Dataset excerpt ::
--- Start ---

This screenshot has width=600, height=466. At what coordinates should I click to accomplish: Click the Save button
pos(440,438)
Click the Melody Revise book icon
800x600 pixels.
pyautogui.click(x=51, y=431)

--- End ---

Write out the material above again, line for line, without changing a single character.

Task solution ::
This screenshot has width=600, height=466. At what coordinates should I click to accomplish: Click the Save button
pos(440,438)
Click the Melody Revise book icon
800x600 pixels.
pyautogui.click(x=51, y=431)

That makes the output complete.